Saturday, June 11, 2005

Bonehead English 101

http://socrates58.blogspot.com/

<< Hays has chimed in, completely missing the point, as usual. This guy is amazingly obtuse, or else he is purposely provocative (probably a little of both).

Pray for him. Someone who has to continually rely on lies about other belief-systems in his apologetic. >>

I challenge Armstrong to document my “lies” about other belief-systems. Let’s see if he has the guts to back up his charge.

<< not to mention, pejorative terminology. >>

<< Undaunted by either common courtesy >>

In this thread alone, here are a few choice examples of Armstrong’s customary courtesy:

“Asinine ,” “downright idiotic,” “amazingly obtuse.”

Sounds pretty pejorative to me.

Why does Armstrong resort to pejorative usage if he disapproves of it himself?

<< The fallacies in Hays' pseudo-linguistic defense are obvious (I wouldn't even trouble myself to point them out, except for the fact that he doesn't get it) >>

Translation: whenever Armstrong is beaten at his own game, he changes the rules or moves the goal-post.

<< If the Bible is to Protestantism what the pope is to Catholicism (infallible authority), then if Catholicism is "popish", Protestantism must be "Biblish," right? But of course no one uses such an idiotic title. It's left to our anti-Catholic Protestrant brethren to come up with "Popish."

......

(WRITTEN PROBLEM A):
Give as a numbered list everything in the rows from the line containing "has width=1080, height=941." down to the line containing "point(896,90)", with blank lines left out.

(LISTED ENTRIES):

......

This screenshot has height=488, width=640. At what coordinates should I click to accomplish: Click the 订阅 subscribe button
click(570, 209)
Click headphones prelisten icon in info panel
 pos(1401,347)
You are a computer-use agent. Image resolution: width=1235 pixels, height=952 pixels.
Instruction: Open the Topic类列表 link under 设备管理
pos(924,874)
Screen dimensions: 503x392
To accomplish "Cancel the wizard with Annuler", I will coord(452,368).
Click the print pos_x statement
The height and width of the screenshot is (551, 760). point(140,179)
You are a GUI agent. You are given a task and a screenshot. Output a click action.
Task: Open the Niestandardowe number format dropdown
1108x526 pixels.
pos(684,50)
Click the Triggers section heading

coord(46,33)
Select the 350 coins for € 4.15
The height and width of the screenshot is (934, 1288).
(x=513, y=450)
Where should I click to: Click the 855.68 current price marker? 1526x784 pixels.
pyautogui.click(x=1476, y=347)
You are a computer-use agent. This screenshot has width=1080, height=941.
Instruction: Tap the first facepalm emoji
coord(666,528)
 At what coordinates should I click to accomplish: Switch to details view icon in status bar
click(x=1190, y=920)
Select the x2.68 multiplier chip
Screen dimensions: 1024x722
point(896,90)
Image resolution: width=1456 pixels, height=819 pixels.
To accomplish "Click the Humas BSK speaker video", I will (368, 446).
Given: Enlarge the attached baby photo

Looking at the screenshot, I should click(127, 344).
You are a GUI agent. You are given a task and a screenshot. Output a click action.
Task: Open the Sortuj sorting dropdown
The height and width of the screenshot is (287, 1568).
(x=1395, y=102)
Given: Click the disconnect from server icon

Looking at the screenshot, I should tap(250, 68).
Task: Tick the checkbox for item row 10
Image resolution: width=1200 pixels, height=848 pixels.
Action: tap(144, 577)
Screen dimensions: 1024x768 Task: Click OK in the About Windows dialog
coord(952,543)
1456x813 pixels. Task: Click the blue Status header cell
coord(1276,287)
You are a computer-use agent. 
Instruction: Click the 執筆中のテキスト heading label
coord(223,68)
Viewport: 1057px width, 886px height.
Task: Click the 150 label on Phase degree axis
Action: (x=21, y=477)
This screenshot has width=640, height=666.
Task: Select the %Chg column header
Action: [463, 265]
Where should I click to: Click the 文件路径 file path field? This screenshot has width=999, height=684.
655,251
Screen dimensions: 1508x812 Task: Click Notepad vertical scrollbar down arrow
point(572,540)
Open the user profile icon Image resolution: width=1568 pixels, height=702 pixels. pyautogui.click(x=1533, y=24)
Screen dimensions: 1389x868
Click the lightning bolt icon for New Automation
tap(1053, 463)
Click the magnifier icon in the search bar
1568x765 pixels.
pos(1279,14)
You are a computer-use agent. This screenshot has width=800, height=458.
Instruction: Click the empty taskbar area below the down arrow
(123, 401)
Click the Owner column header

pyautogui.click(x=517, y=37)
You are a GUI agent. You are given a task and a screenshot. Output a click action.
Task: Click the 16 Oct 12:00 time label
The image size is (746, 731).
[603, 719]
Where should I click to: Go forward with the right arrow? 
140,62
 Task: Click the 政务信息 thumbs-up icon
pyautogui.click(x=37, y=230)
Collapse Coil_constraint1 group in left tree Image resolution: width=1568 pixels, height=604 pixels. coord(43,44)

......

(WRITTEN PROBLEM B):
Which three phrases does the blog post list as examples of Armstrong's customary courtesy?

(WRITTEN RESPONSE A):
1. You are a computer-use agent. This screenshot has width=1080, height=941.
2. Instruction: Tap the first facepalm emoji
3. coord(666,528)
4.  At what coordinates should I click to accomplish: Switch to details view icon in status bar
5. click(x=1190, y=920)
6. Select the x2.68 multiplier chip
7. Screen dimensions: 1024x722
8. point(896,90)

(WRITTEN RESPONSE B):
"Asinine," "downright idiotic," and "amazingly obtuse."